(Material for the task)

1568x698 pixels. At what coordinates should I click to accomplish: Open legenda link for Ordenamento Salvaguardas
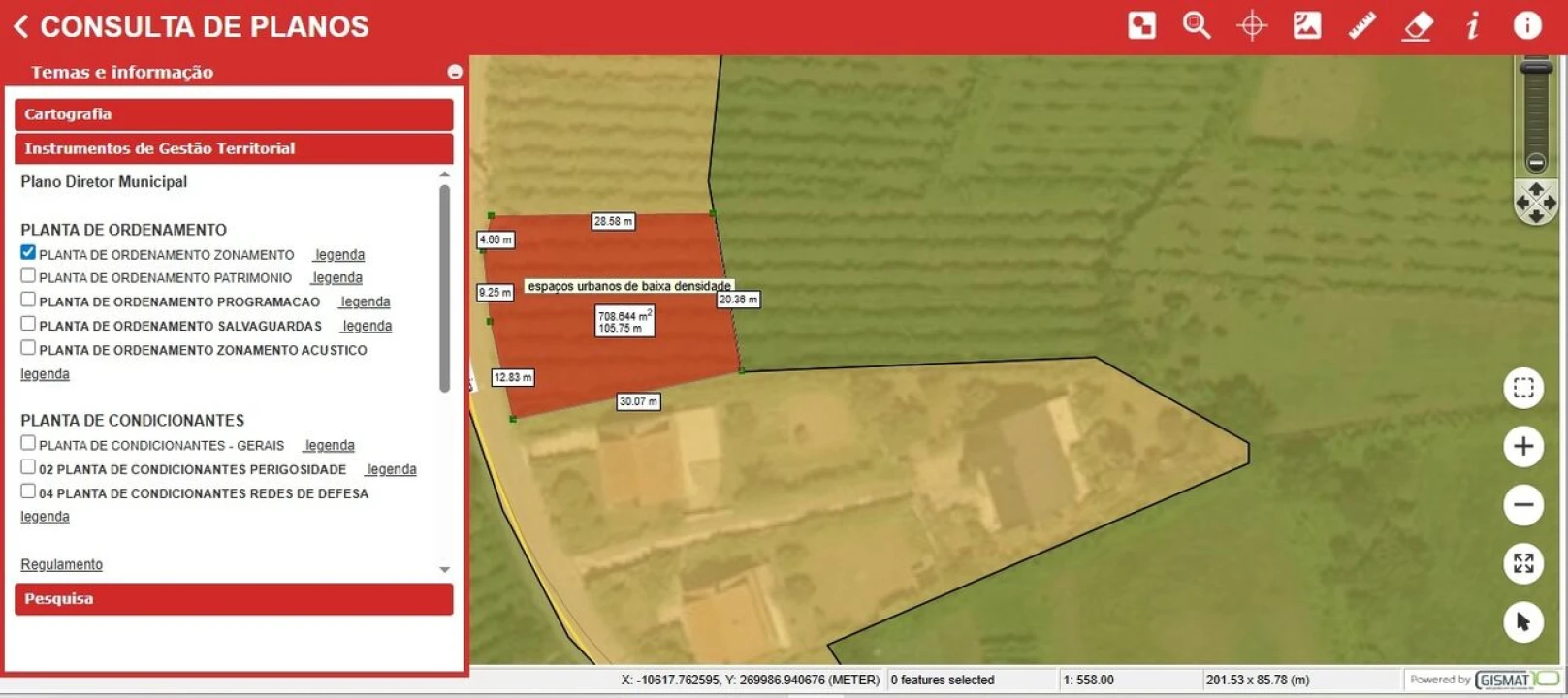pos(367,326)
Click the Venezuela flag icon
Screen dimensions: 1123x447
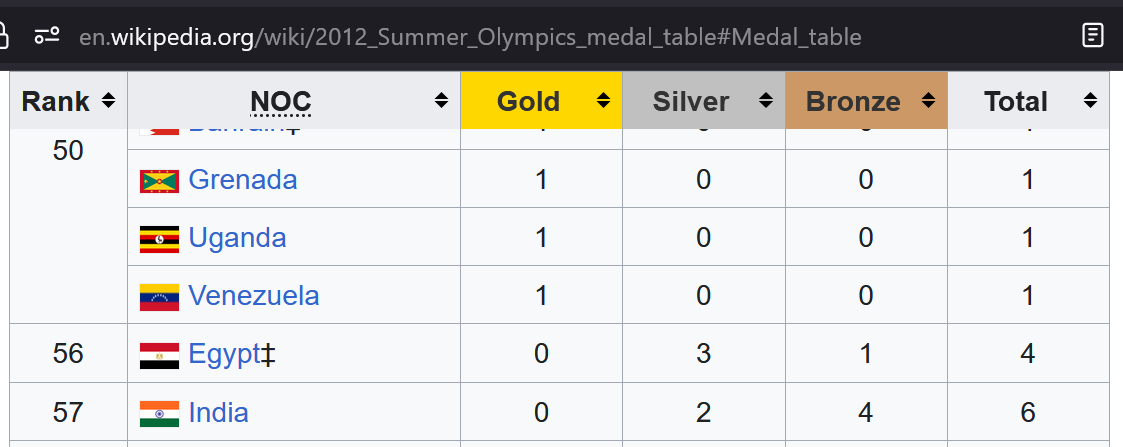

(End Material for the task)
(Material for the task)

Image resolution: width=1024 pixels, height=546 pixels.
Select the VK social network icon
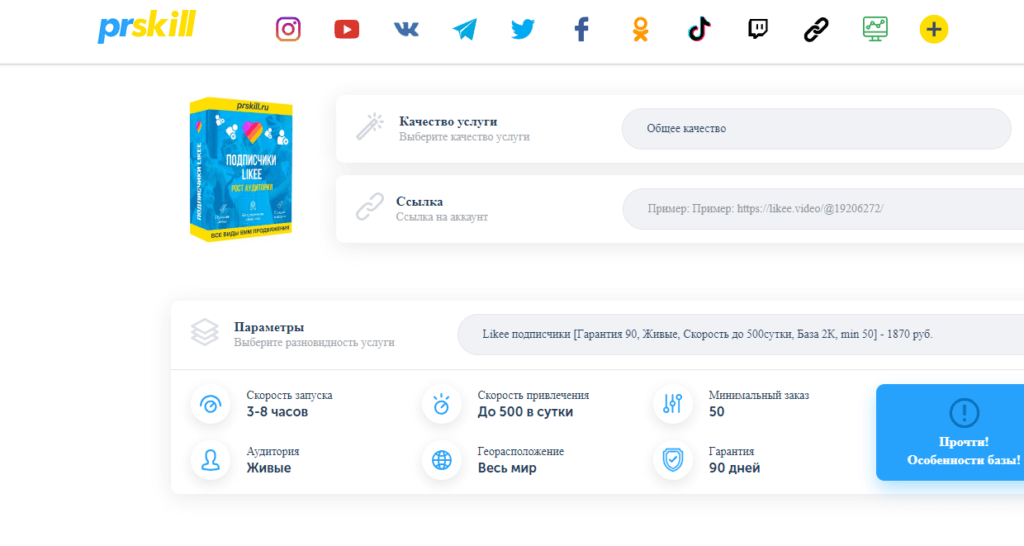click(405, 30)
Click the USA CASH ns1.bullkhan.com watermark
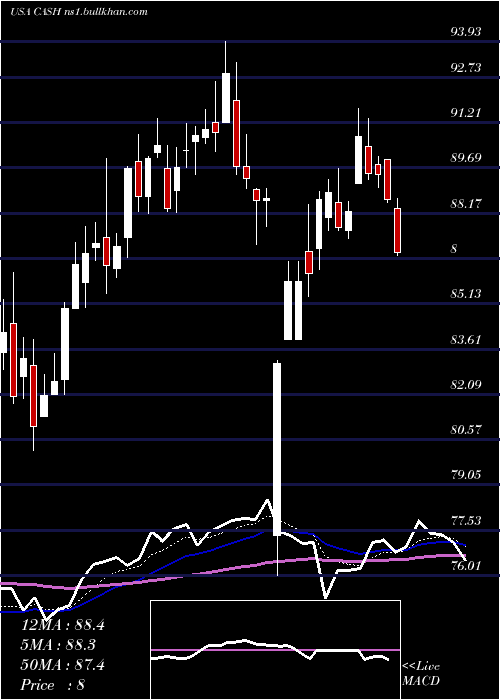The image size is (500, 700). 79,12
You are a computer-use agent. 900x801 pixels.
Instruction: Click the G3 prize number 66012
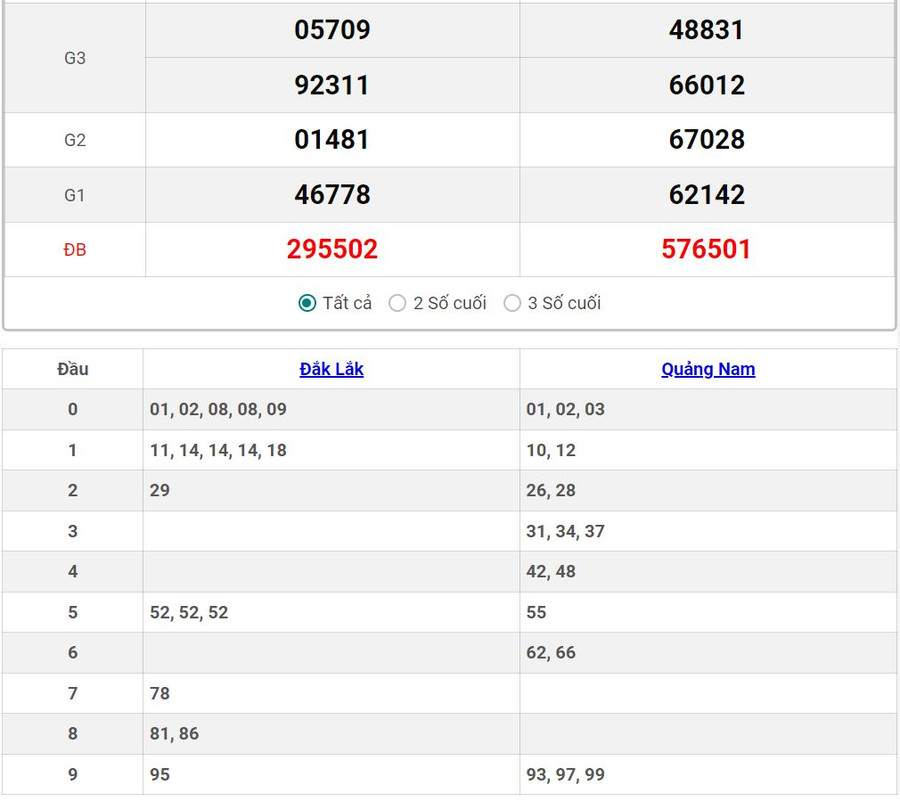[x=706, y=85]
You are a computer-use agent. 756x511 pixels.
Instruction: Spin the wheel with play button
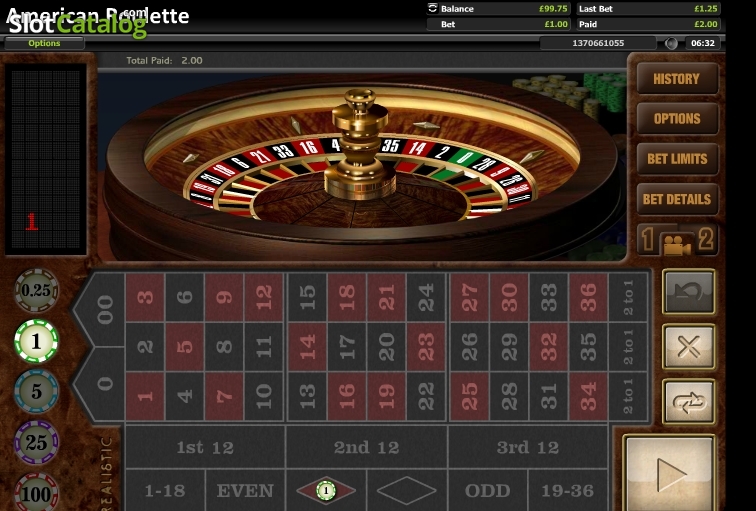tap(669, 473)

(End Material for the task)
(Material for the task)

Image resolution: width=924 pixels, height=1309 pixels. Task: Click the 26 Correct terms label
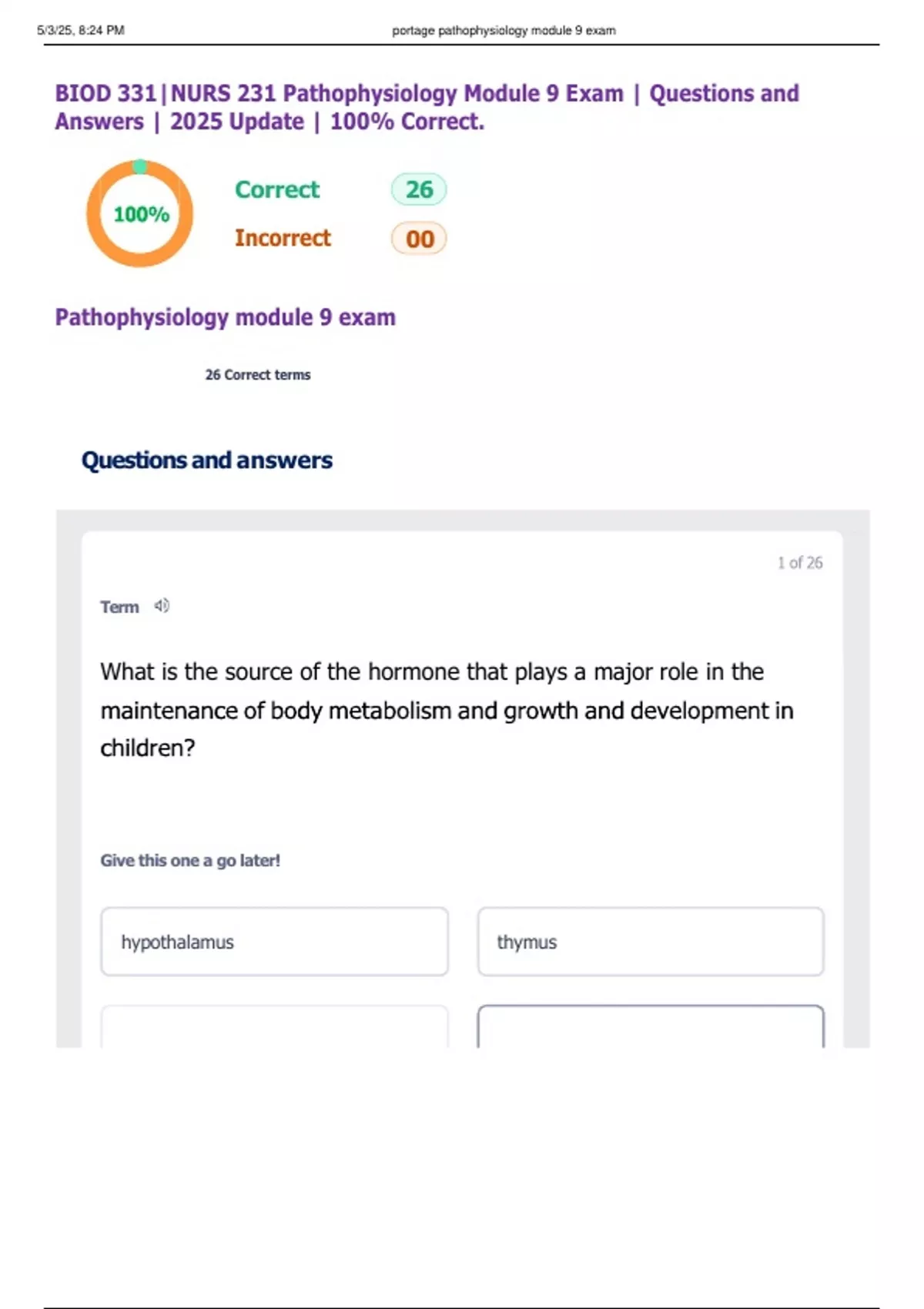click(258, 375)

(End Material for the task)

:: Instructions for the task ::
From the listing above, collect each line in which the string "agent" appears.

:: Solution to this exercise ::
You are a computer-use agent. 900x801 pixels.
You are a computer-use agent. 756x511 pixels.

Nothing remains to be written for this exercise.